Weekly AOV Review Template

Average order value (AOV) is total revenue divided by order count in a defined period. For DTC operators, weekly AOV review is a diagnostic check for pricing, bundling, discount strategy, and traffic quality shifts.

Why Weekly AOV Review Matters

AOV is the second input to unit economics (the first being conversion rate). A 5% AOV drop with flat traffic is equivalent to a 5% revenue drop. Unlike traffic, which moves slowly, AOV can degrade in days - through discount creep, bot traffic, or accidental pricing changes.

Weekly review catches these shifts before they compound into monthly damage. The goal is not to obsess over daily noise, but to flag directional breaks that require investigation.

Core Metrics to Track

Pull these numbers every Monday morning for the prior week (Sunday - Saturday):

  • AOV (total revenue / order count)
  • AOV by traffic source (organic, paid, email, direct)
  • AOV by product category or collection
  • Median order value (catches outlier sensitivity)
  • % of orders with discounts applied
  • % of orders with upsells / bundles
  • Cart abandonment rate (proxy for pricing friction)

Threshold Framework

Set thresholds relative to your 4-week rolling average, not absolute targets. Thresholds vary by vertical and seasonality, but these guardrails apply to most DTC:

  • Green: Within 2% of 4-week average
  • Yellow: 2-5% below 4-week average - investigate but do not act
  • Red: 5%+ below 4-week average - root cause analysis required same day
  • Spike: 5%+ above 4-week average - document what changed (traffic quality, product mix, discount pause)

Diagnostic Checklist for Red Flags

When AOV drops into red, work through this checklist in order:

  • Traffic source mix - did paid traffic increase relative to organic? Paid often has lower AOV.
  • Discount application rate - did discount % jump? Check if a campaign auto-applied a code.
  • Product mix - did bestsellers shift to lower-priced SKUs? Pull top 10 by volume week-over-week.
  • Median vs. mean - if median is flat but mean dropped, a few large orders were replaced by smaller ones. Check for bot traffic or refunds.
  • Upsell / bundle attach - did post-purchase upsell rate drop? Check email or app performance.
  • Pricing changes - confirm no accidental price reductions in Shopify admin or third-party apps.
  • Refund rate - spike in refunds can artificially lower AOV if counted as negative revenue.

Common Failure Modes

Operators often miss AOV degradation because they conflate it with revenue. Revenue can stay flat while AOV drops if traffic increases. Conversely, AOV can rise while revenue falls if traffic collapses. Track both independently.

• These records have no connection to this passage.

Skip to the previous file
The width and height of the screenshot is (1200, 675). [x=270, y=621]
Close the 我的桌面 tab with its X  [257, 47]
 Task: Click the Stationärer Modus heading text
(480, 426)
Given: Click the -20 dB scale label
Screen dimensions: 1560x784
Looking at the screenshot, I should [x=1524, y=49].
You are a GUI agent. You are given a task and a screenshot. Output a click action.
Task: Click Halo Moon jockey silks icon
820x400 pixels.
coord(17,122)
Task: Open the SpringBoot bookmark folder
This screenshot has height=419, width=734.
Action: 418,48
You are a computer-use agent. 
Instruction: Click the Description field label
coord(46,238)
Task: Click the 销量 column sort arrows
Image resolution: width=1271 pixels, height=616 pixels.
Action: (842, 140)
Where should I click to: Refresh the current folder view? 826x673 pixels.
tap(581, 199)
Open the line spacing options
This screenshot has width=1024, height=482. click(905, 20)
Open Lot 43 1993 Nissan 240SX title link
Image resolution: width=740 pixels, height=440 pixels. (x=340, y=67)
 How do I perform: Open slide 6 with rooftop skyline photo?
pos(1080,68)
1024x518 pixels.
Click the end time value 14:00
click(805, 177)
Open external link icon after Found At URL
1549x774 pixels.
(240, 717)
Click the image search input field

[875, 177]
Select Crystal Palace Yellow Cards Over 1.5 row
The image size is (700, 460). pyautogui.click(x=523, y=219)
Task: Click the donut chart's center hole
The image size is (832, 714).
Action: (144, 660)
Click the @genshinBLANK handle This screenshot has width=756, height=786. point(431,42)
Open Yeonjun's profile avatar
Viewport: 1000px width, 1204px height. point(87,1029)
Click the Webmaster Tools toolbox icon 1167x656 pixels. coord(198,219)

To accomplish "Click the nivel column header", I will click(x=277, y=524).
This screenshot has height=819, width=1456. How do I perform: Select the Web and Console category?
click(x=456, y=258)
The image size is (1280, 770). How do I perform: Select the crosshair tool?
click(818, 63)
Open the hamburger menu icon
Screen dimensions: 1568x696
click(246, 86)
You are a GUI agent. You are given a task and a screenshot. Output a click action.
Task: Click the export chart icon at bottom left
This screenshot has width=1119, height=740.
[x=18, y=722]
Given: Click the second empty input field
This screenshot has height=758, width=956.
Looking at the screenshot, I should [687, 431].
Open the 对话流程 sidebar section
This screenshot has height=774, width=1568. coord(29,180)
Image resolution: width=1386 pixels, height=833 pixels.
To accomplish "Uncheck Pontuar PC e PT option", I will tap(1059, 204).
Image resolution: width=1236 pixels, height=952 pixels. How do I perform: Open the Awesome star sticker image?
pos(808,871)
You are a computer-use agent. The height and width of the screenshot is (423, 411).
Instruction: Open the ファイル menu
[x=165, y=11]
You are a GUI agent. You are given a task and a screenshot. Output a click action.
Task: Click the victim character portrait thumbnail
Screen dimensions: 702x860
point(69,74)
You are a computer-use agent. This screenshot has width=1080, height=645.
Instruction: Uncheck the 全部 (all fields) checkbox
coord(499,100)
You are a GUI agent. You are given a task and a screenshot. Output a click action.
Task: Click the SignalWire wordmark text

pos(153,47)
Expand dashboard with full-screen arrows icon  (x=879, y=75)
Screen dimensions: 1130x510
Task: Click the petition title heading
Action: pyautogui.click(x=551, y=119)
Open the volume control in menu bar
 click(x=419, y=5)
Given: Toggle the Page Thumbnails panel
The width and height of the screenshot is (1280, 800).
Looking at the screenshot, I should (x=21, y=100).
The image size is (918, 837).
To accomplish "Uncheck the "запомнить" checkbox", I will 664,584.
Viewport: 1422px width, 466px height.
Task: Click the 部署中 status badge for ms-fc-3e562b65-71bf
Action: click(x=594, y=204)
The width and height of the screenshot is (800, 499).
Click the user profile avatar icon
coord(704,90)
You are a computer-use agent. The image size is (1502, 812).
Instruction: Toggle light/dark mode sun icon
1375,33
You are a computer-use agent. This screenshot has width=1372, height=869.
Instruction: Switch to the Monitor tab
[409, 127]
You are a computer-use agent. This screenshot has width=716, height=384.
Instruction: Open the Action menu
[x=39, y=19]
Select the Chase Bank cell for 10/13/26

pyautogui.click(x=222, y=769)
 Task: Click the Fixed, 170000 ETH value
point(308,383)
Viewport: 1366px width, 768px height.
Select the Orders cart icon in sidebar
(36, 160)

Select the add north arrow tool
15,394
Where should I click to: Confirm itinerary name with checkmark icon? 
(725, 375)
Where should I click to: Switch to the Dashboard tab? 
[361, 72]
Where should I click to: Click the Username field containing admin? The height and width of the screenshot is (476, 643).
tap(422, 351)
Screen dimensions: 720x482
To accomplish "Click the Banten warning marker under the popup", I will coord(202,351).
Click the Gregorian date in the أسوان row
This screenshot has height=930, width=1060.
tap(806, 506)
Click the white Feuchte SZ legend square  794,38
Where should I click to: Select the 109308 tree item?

  • Discount creep - small incremental discounts (5% → 10% → 15%) erode AOV gradually. Weekly review catches the trend before it becomes structural.
  • Paid traffic quality decline - new ad accounts or audiences often have lower AOV. Spot this by segmenting AOV by source.
  • Bot traffic - fake orders inflate order count and lower AOV. Check for orders with $0 or unusually low values.
  • Seasonal product mix - Q4 gift sets have higher AOV than Q1 basics. Compare year-over-year, not week-to-week in isolation.
  • Email list fatigue - if email AOV drops while volume holds, list quality is declining. Segment by subscriber cohort age.

Weekly Review Template (Spreadsheet Format)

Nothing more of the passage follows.